Actions to take:
1. From the composting text, list the popular materials it names for building compost bins.
2. Quote the composting text word for word from "With increasing interest" to "of the soil.".

Page text:
┄┄┄┄┄┄

The classic compost pile is very simple: layers or a mix of green & brown plant materials, kept moist and turned.
Compost bins may be constructed from a wide variety of materials -- basically anything that will keep the composting materials confined. Popular materials include wire fencing (either an unsupported closed ring or a U supported with stakes), straw bales, bricks (loose-stacked or mortared), shipping pallets, stacks of tires, or recycled garbage cans. The classic multi-bin composter features a row of three bins constructed of boards; Bin 1 is for fresh material, Bin 2 is "cooking" compost, and Bin 3 is finished compost ready for use.
With increasing interest in backyard composting there are many models of commercial bins available. Often made of durable recycled plastic, commercial bins come in a variety of shapes including cylinders, cones, and pyramids, as well as versions of the traditional square bins.
Sheet composting is just as it sounds -- the materials to be composted are spread out over the surface of the soil.

┄┄┄┄┄┄

Available data:
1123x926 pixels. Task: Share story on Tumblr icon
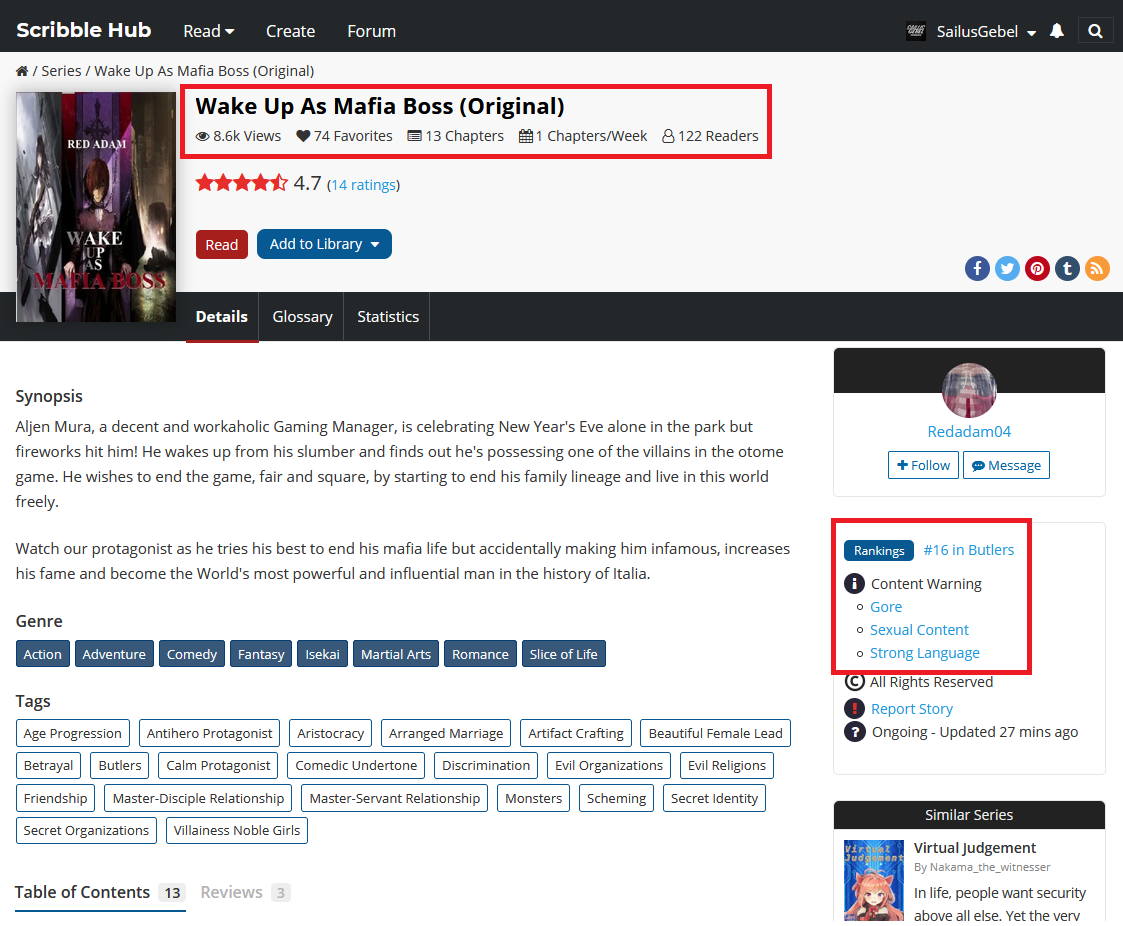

┄┄┄┄┄┄

Results:
1. Wire fencing, straw bales, bricks, shipping pallets, stacks of tires, and recycled garbage cans.

2.
With increasing interest in backyard composting there are many models of commercial bins available. Often made of durable recycled plastic, commercial bins come in a variety of shapes including cylinders, cones, and pyramids, as well as versions of the traditional square bins.
Sheet composting is just as it sounds -- the materials to be composted are spread out over the surface of the soil.